Jean-Baptiste faillit s’évanouir à cette question inattendue.

— « Si », Mademoiselle Angéline, mais il faut commencer par trouver.

— Ça ne doit pas être Baptiste Benoit qui est en peine de trouver femme ! Tu as la réputation d’être un bon travailleur ! On dit même dans le village que tu dames le pion aux vieux pêcheurs, ce qui n’est pas à ton désavantage !

— Vous savez ça ? reprit-il d’un air joyeux.

— Mais, tout le monde le sait ! C’est un secret de polichinelle.
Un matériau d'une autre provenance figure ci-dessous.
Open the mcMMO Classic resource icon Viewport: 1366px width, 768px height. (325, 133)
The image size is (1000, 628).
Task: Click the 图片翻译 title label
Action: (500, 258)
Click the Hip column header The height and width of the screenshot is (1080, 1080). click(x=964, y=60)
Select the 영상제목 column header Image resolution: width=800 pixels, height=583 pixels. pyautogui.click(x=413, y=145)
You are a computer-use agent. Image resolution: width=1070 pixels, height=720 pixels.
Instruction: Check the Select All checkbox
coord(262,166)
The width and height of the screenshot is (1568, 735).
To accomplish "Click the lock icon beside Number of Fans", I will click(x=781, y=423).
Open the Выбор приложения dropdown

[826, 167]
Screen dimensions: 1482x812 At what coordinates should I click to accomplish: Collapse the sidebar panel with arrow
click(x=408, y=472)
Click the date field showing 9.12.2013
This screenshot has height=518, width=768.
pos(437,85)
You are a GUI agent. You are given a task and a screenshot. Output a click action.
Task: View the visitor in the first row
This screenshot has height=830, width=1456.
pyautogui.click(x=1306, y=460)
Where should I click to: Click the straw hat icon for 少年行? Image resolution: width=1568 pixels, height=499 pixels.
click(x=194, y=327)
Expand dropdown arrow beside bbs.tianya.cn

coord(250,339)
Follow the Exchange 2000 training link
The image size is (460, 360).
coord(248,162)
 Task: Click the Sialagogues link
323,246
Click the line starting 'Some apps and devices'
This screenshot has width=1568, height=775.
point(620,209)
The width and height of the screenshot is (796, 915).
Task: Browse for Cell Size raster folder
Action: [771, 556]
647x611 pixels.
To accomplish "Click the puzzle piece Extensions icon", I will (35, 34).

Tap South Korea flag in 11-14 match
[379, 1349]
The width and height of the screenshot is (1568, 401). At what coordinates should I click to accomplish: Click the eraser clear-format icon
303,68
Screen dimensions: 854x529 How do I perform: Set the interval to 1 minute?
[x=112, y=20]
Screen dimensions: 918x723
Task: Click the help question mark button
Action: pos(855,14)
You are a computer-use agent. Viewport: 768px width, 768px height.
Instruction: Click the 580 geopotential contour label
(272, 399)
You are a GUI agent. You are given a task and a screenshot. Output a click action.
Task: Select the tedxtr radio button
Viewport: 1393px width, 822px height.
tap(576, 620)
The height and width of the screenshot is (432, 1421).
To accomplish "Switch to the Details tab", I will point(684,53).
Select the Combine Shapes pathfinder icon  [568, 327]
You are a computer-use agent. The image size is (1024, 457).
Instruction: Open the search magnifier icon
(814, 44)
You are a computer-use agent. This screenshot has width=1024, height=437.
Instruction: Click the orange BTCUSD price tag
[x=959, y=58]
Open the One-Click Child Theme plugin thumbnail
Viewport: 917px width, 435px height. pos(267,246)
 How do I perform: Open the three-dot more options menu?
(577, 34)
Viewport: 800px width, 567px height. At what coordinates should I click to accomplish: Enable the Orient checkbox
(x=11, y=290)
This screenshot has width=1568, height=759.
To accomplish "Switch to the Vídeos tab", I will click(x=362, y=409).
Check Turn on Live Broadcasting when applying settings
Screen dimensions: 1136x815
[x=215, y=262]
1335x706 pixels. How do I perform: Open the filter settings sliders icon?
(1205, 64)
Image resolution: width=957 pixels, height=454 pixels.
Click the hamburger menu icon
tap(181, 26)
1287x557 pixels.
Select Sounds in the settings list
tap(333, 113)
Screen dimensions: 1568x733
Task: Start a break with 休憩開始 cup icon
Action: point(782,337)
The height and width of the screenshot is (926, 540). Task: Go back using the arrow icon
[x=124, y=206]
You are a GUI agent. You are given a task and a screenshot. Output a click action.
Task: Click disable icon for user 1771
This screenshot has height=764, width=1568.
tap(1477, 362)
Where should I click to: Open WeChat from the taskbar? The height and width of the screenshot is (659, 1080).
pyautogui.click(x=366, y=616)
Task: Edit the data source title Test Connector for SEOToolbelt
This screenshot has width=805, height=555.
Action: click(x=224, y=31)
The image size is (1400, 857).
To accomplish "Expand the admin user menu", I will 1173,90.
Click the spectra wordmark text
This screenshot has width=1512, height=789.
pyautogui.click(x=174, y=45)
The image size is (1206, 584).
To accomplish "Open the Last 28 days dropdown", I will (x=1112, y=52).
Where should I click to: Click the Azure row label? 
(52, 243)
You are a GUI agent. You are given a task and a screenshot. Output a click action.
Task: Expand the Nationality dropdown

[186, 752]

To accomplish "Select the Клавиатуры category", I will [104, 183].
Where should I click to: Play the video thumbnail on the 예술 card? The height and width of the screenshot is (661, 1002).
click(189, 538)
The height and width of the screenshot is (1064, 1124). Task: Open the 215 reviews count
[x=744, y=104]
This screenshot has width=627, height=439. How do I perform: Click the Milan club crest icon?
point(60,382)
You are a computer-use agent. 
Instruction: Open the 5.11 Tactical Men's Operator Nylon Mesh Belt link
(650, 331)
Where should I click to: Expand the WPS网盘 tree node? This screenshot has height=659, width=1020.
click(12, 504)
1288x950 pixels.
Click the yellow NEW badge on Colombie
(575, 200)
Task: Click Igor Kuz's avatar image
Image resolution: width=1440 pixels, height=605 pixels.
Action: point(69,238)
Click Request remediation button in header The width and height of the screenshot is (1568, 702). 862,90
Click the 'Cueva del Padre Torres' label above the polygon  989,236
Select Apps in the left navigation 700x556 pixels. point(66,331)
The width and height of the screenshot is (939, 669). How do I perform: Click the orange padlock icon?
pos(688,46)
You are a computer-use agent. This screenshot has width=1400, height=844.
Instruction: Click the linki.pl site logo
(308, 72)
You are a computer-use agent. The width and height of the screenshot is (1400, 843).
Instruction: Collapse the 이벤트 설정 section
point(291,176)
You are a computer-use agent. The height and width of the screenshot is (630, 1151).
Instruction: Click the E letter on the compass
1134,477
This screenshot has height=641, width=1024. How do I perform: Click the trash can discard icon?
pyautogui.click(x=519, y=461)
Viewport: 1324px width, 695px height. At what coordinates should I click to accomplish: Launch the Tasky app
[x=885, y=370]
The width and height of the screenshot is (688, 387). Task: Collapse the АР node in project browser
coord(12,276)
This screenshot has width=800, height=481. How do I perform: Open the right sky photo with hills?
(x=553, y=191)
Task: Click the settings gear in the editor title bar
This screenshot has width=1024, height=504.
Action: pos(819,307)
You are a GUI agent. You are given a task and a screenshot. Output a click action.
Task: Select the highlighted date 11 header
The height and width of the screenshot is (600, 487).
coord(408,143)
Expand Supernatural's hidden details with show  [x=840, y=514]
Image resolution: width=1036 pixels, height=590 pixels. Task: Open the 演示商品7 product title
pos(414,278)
N’est-ce pas vrai que tu as rapporté l’autre jour, à toi seul, deux quintaux de morues dans une seule journée ?

— Qui vous a dit cela, Mademoiselle ?

— Mais c’est mon père qui m’a dit cela en louant ta vaillance et ton adresse.

— En effet, Mademoiselle, j’aime le travail ! Surtout quand ça réussit. Mais je vous avoue que l’année dernière c’était pas mal décourageant de partir pour la pêche aux petites heures et, rendu au large, de se trouver en face d’un banc de marsouins ; mais cette année on y va le cœur plus gai.

— Le capitaine nous a sauvé la vie, dit Angéline ; avec les idées de Monsieur le Curé qui a toujours un tour nouveau dans son sac.

— Il paraît, Angéline, que tu n’es pas tout à fait étrangère au succès du capitaine, puisque le curé dit que c’est Notre-Dame de la Garde qui l’a inspiré et que c’est toi qui a inspiré Notre-Dame de la Garde.

Angéline, s’apercevant que ce pauvre Jean-Baptiste parlait sans trop se rendre compte de ce qu’il disait, éclata de son franc rire qui désarmait immédiatement ceux qui tentaient de lui faire la cour. Elle continua tout de même la conversation.